The self-adhesive whiteboard film is a practical and inexpensive alternative to customary whiteboard because presentation areas can be created in, for example, seminar or conference rooms, and those in any shape and size you choose. It has a high adhesive strength and can be applied to any smooth surface like, for instance, glass, wood, plastic, etc.
Whiteboard markers are best used for writing on this film because such ink can be easily wiped off of its specially treated surface with a dry cloth without leaving any residue.
This film is not printable and is to be used exclusively indoors. It should only be applied dry at room temperature because the compound nature of the film means there is a longer drying time. It achieves its optimum adhesive strength after about one week.
Whiteboards or markerboards are normally white in colour and have a very smooth writing surface that can be written on with special felt pens and then dry-erased. Their advantages are obvious: The higher contrast between the writing and the background considerably improves readability as compared to the standard school blackboard and, additionally, can also be newly written on much more quickly after being dry-erased; individual words or passages can be more quickly corrected as well. Not least because of these features has the whiteboard been used to replace chalkboards in many locations.
It is very easy, even pleasant, to write on a whiteboard because the tip of the pen seems to glide over its surface without any friction at all! We know that this isn’t necessarily the way everyone wants to do a presentation. There are definitely those among us who prefer to use a piece of chalk with its heavy drag to scratch out their writing on a rough surface to the sound of squeaks (not to say, grating squeaks!). For this choice group we recommend our CHALKBOARD FILM, CHALKBOARD PAINT, CHALK and/or our classic wood-framed CHALKBOARD.
The most important feature of a whiteboard is its surface. There are three conventional grades:
- Melamine resin: this is either a metal sheet or fibreboard that has been coated with melamine resin. The resin coat, it should be noted, is not as smooth as the other alternatives and is much more likely to scratch. In the case of the melamine resin coated fibreboard you lose the option of using magnets for attaching purposes. We carry this version mainly because it is so inexpensive that this disadvantage can be overlooked.
- Painted steel: This type is perfect for long-term and frequent use. It can also be employed as a magnet board while also having a really robust surface that is suitable for use with alcohol containing whiteboard paints. It should be noted, however, that the painted surface is more prone to scratching and more sensitive to the wrong type of cleaning agent or the wrong ink than an enamelled surface.

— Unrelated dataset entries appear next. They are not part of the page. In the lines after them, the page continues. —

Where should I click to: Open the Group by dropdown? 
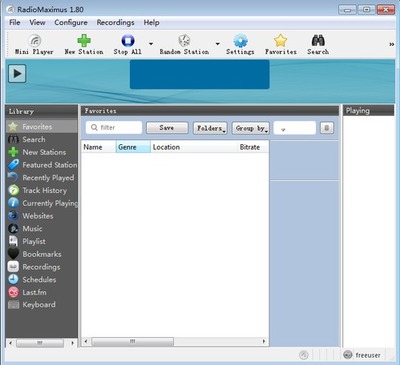point(251,128)

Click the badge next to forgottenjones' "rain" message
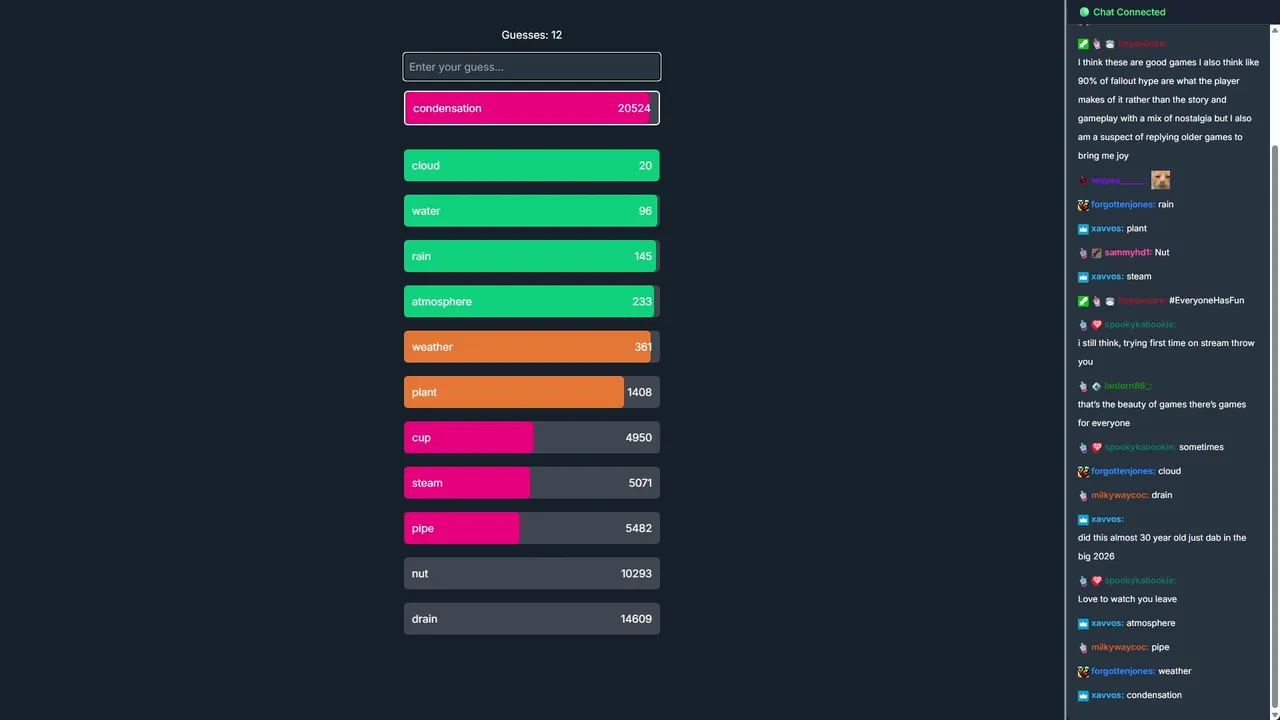(x=1083, y=205)
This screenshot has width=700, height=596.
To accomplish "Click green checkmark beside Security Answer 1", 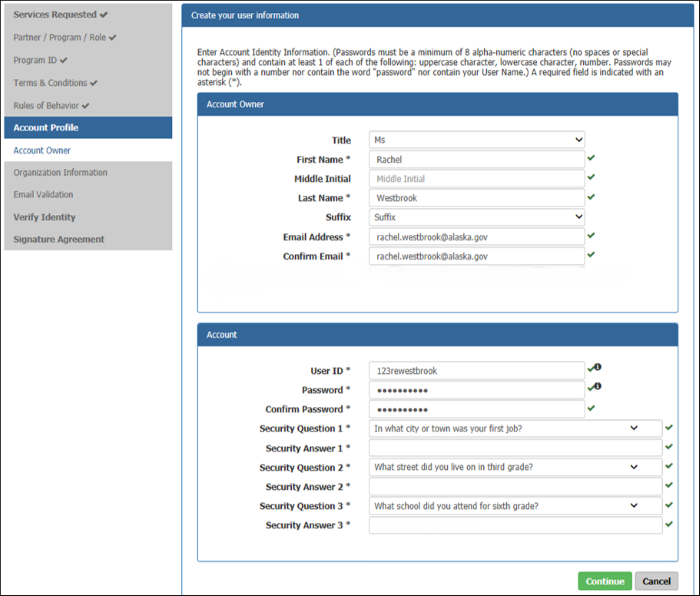I will pos(669,447).
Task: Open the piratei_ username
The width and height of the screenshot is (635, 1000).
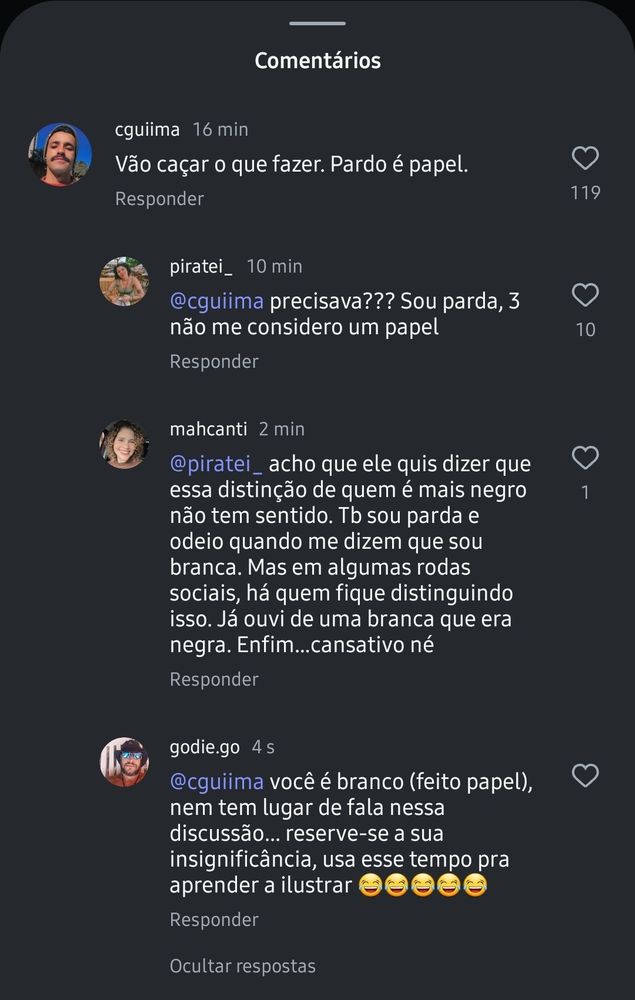Action: point(201,267)
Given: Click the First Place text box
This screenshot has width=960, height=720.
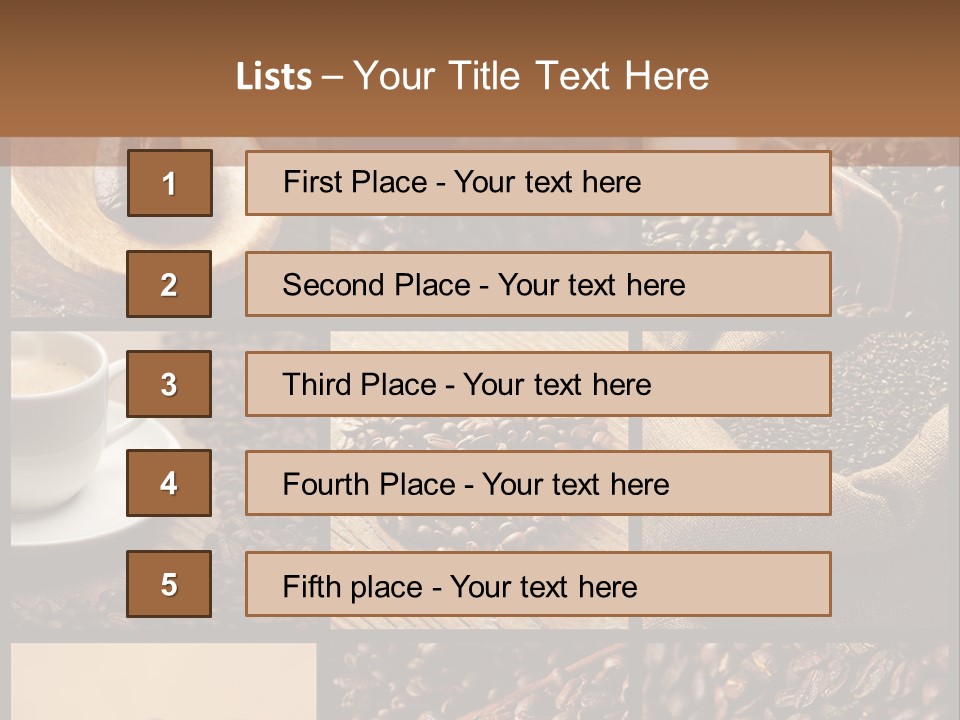Looking at the screenshot, I should (538, 183).
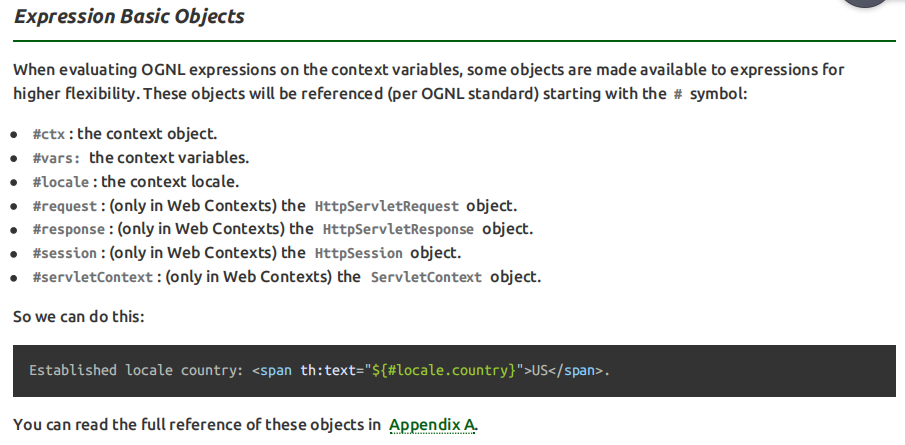Select the #session code term
Screen dimensions: 905x445
pos(65,253)
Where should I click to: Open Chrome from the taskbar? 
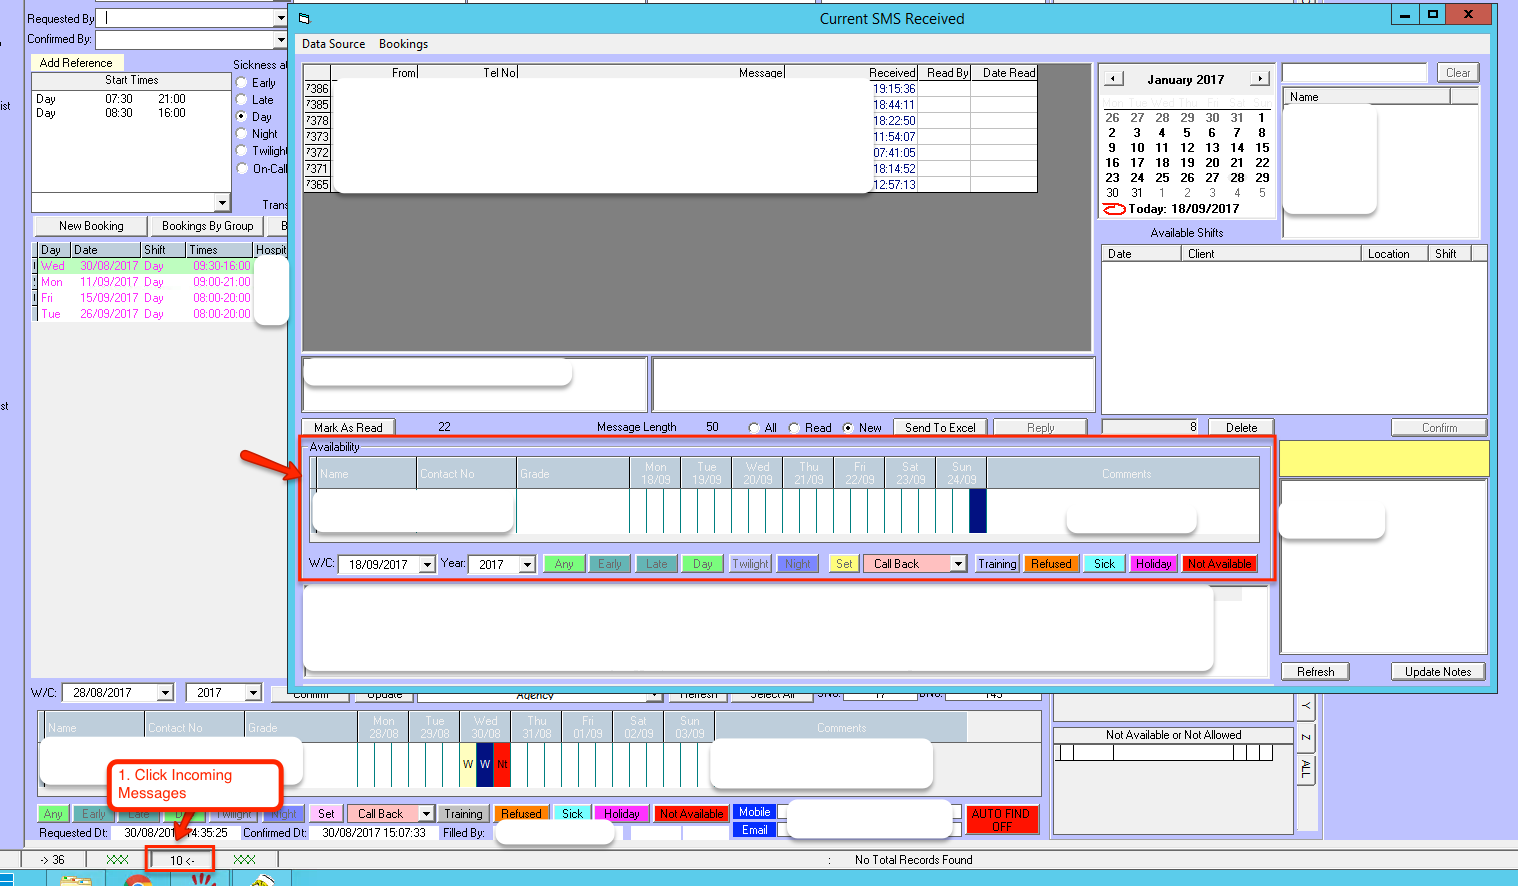point(138,881)
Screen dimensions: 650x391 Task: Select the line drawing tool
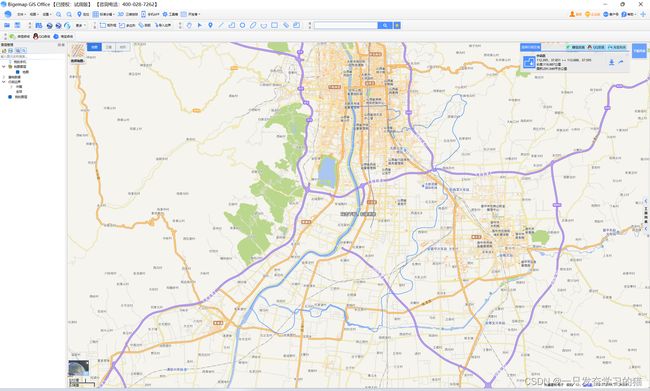tap(221, 25)
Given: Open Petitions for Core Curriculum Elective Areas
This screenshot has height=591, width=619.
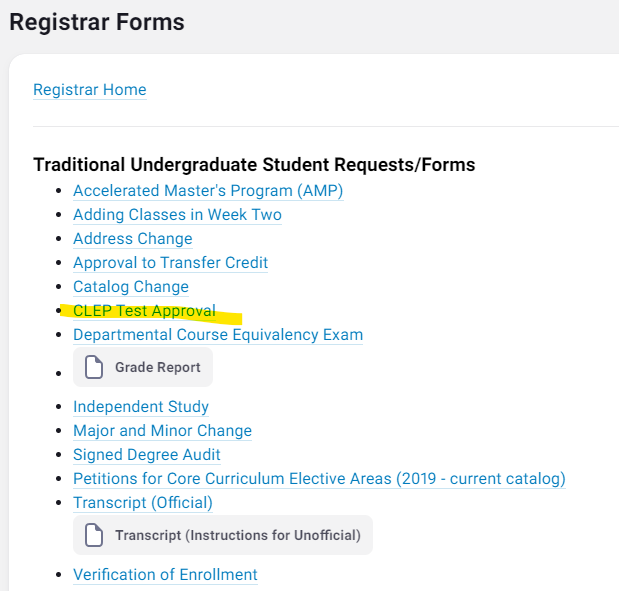Looking at the screenshot, I should coord(319,479).
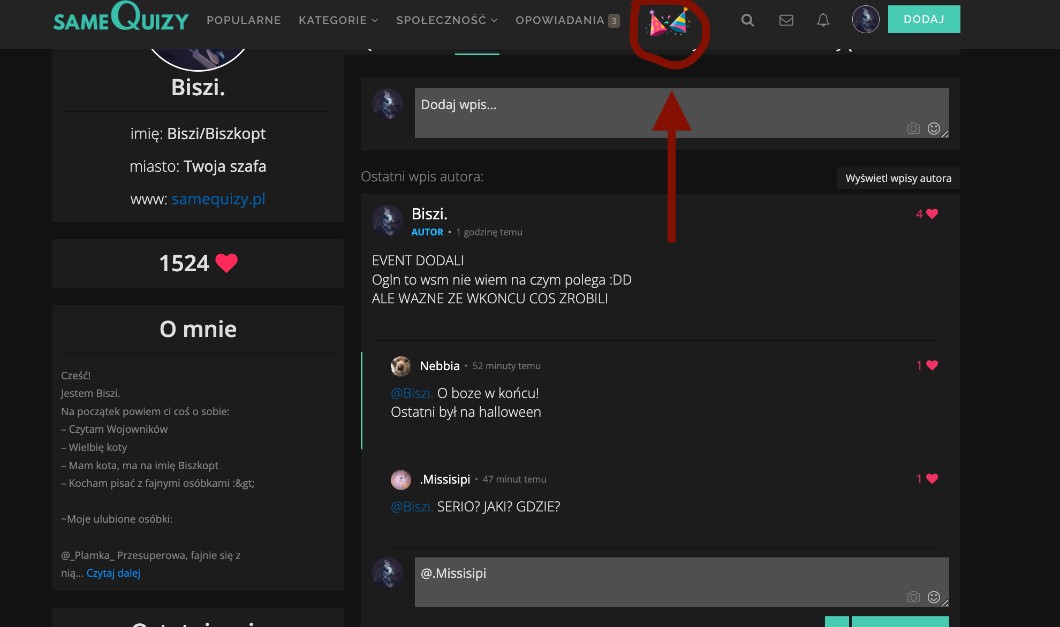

- Enamelled steel is recommended if you intend to use the writing surface a great deal. In this version, enamel is applied to a steel panel and fired at a very high temperature. What is true for many household objects is also true for this type of use: The enamel surface is that much smoother and that much easier to clean. Even more importantly, it is much more robust than the other versions – the surface is acid resistant and able to withstand harsher cleaning agents. The hard-fired enamel surface is also much less prone to scratching. If an unsuitable (permanent) marker is used by accident, the ink can still be removed without doing any damage to the surface.
Whiteboards are constructed much in the manner of a framed picture. The white surface is framed by an aluminium or plastic profile and in the case of larger (and more stable, i.e. better!) versions is kept distortion-free by means of a metal backing sheet that is mounted on the back of the aluminium frame. Other attributes indicative of quality include the workmanship, the construction and the sturdiness of the core and the backing sheet.
All the whiteboards we have on offer are magnet friendly and can therefore be used both as a writing board and as a magnet board.
One last thing: When dealing with the topic of whiteboards one can quickly come to the conclusion that more gifted designers have abandoned the whole sector. If you decide that, no, I don’t want any of these versions you could perhaps be persuaded to make your own using WHITEBOARD FILM and (for example) DIBOND – note, however, that such a whiteboard will not be receptive to magnets. A writing surface that is likewise dry-erasable but rather more suitable for use in the kitchen or the hallway can be created by combining a WINDOW MARKER and a smooth (NOT satin-finished) ACRYLIC GLASS SHEET.